Corn ash is obtained from corn-burning heating systems. Corn burners use dried, clean-burning corn to produce heat; the corn leaves ash behind in the burners that must be cleaned out periodically. This ash has a high lime content and can be used in the garden to increase the alkalinity of the soil. Using corn ash as fertilizer is very simple. The ash's lime boost is valuable, natural option to increase productivity when growing plants that require a bit more lime in the soil, such as tomatoes. It's best to use corn ash fertilizer on a non-windy day because that makes it easier to spread.
Use a hand tiller to break up the soil in the garden plot, removing any large rocks, roots and plant remains. This will allow you to really work the corn ash into the soil.

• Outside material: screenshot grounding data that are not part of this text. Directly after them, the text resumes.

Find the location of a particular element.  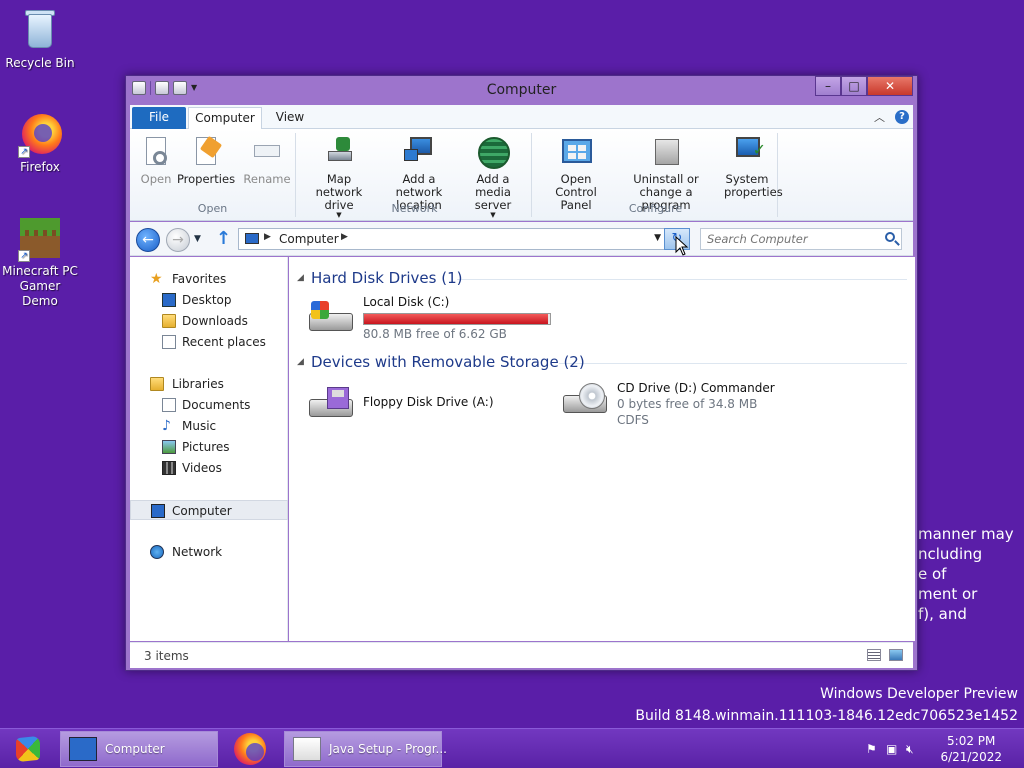

open-control-panel-button: Open Control Panel is located at coordinates (576, 174).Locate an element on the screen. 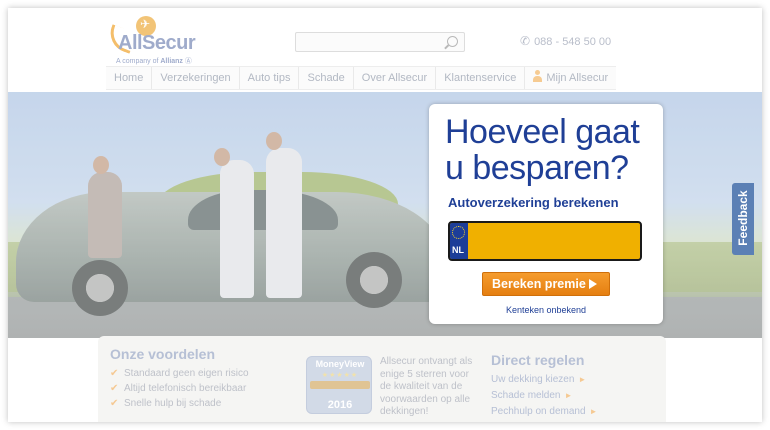 The height and width of the screenshot is (430, 770). person-woman-head is located at coordinates (101, 165).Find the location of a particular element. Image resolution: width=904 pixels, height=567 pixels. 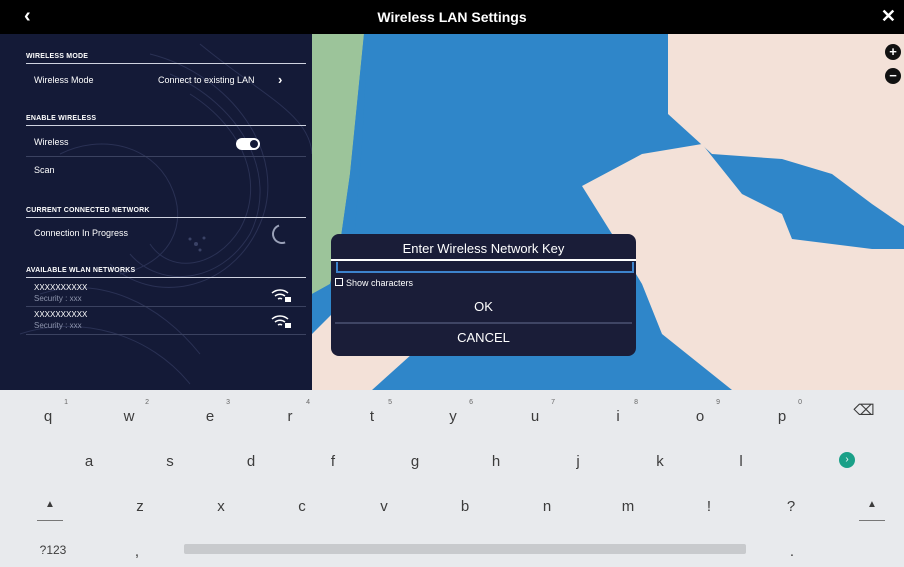

key-hint: 9 is located at coordinates (718, 402).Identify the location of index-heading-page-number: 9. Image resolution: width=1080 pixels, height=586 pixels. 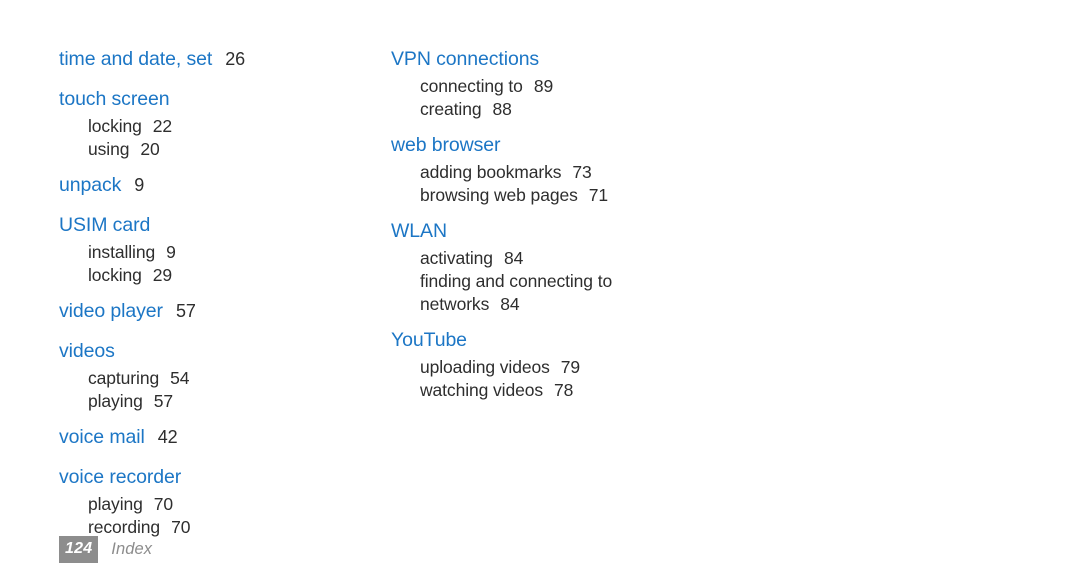
(140, 185).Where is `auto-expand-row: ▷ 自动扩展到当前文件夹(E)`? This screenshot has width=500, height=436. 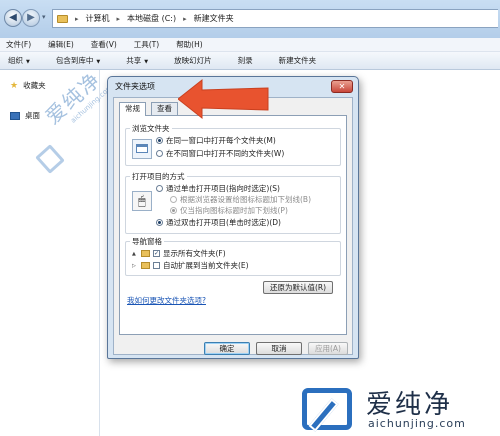
auto-expand-row: ▷ 自动扩展到当前文件夹(E) is located at coordinates (190, 266).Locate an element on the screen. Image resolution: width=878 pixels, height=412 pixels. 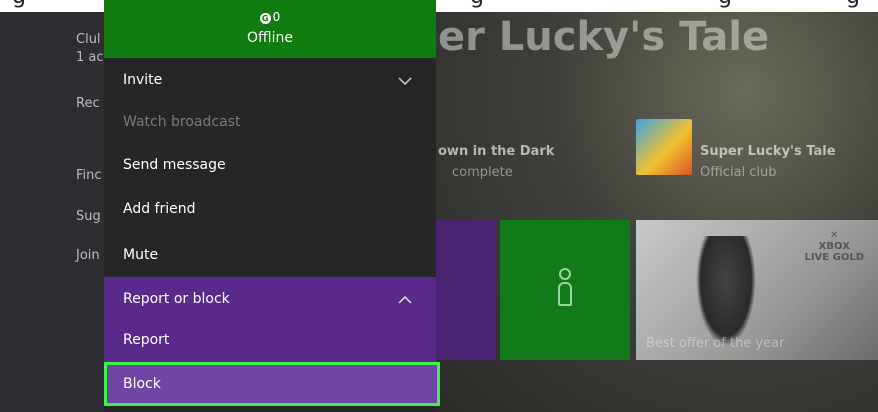
mute-label: Mute is located at coordinates (141, 255).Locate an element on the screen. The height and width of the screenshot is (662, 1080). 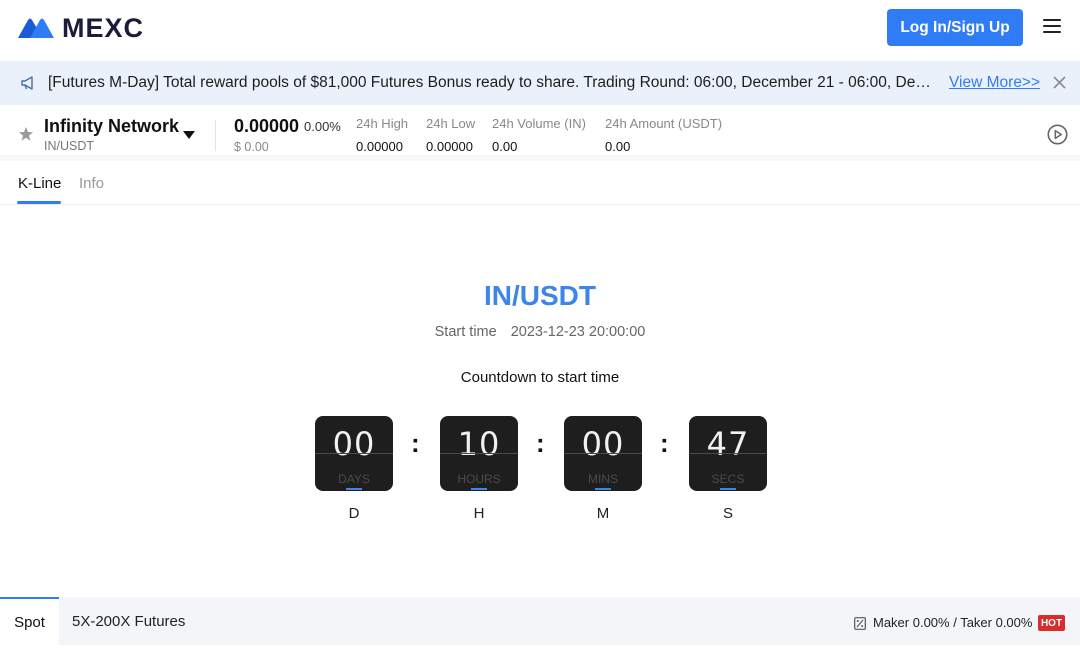
price-change: 0.00% is located at coordinates (322, 126).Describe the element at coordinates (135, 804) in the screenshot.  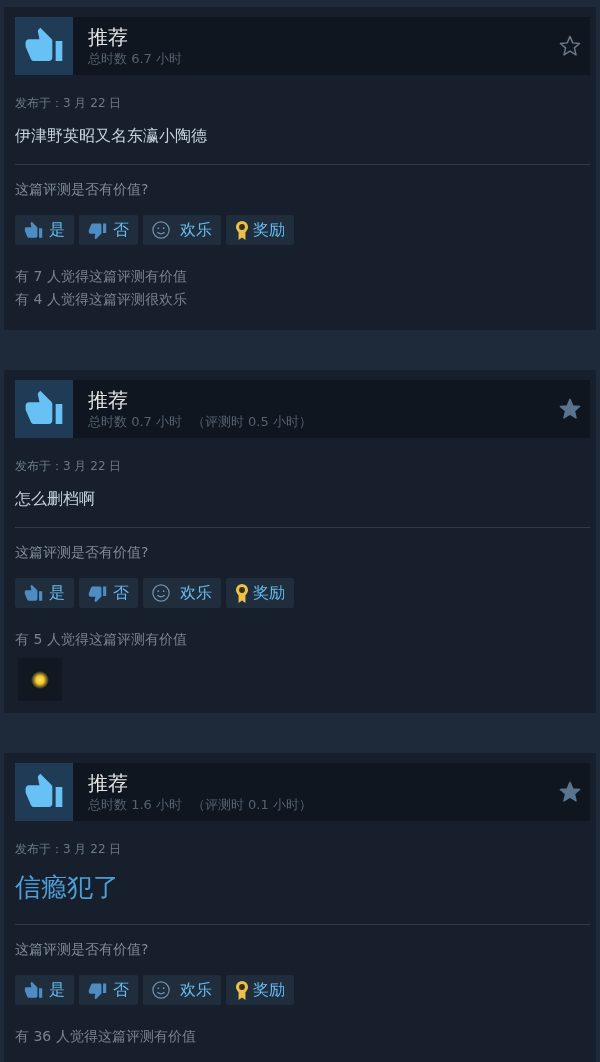
I see `playtime-text: 总时数 1.6 小时` at that location.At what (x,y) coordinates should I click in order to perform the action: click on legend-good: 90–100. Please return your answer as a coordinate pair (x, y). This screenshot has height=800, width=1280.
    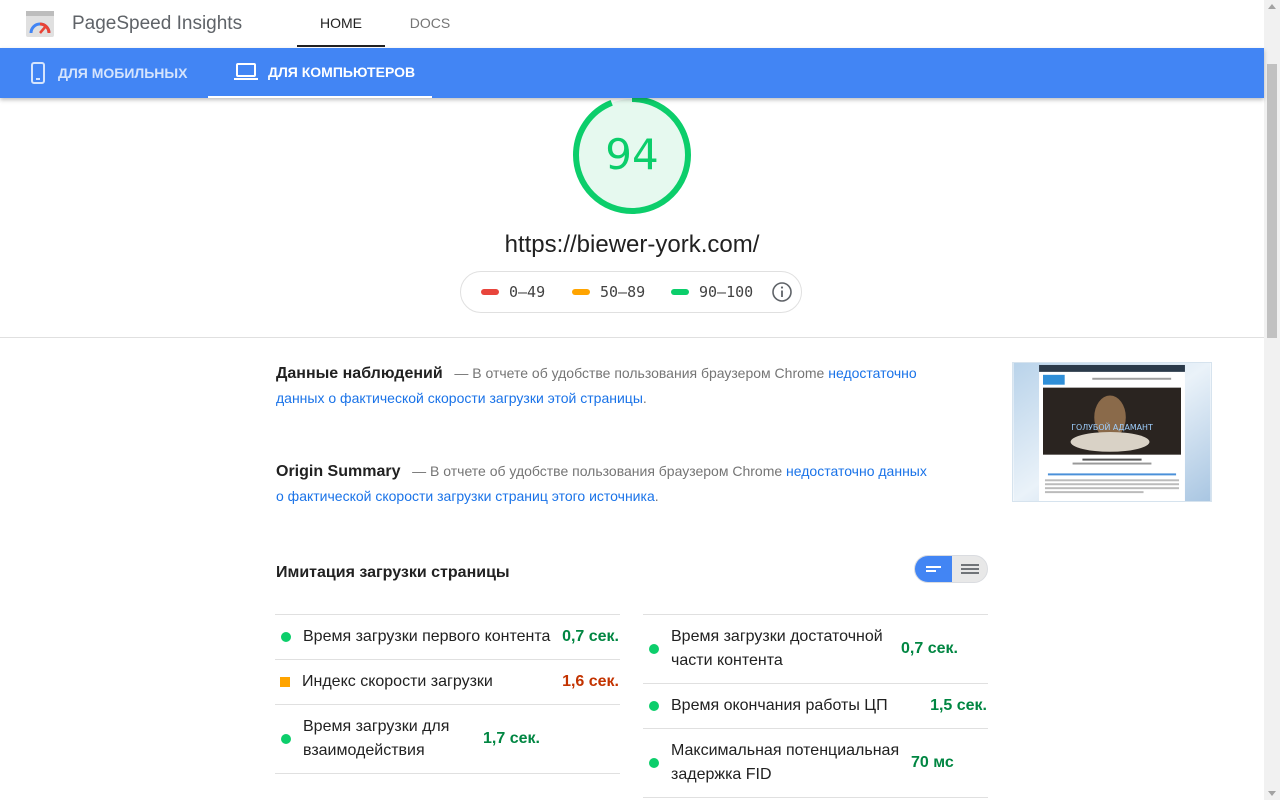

Smooth out the top of the plot with a garden rake.
Sprinkle an even layer of corn ash fertilizer on top of the loosened dirt. The corn ash layer should be no more than an inch thick. It will be very fine and light, so you may want to crouch down near the ground to scatter the corn ash. This will keep it from blowing back up in your face.
Rake the corn ash into the garden soil, mixing the two thoroughly. Work the ash a few inches into the plot to make sure it really permeates the dirt.
Dampen the soil with a light sprinkling of water. That will help the corn ash to sink deeper into the dirt before you plant, which makes it easier for the plants to absorb.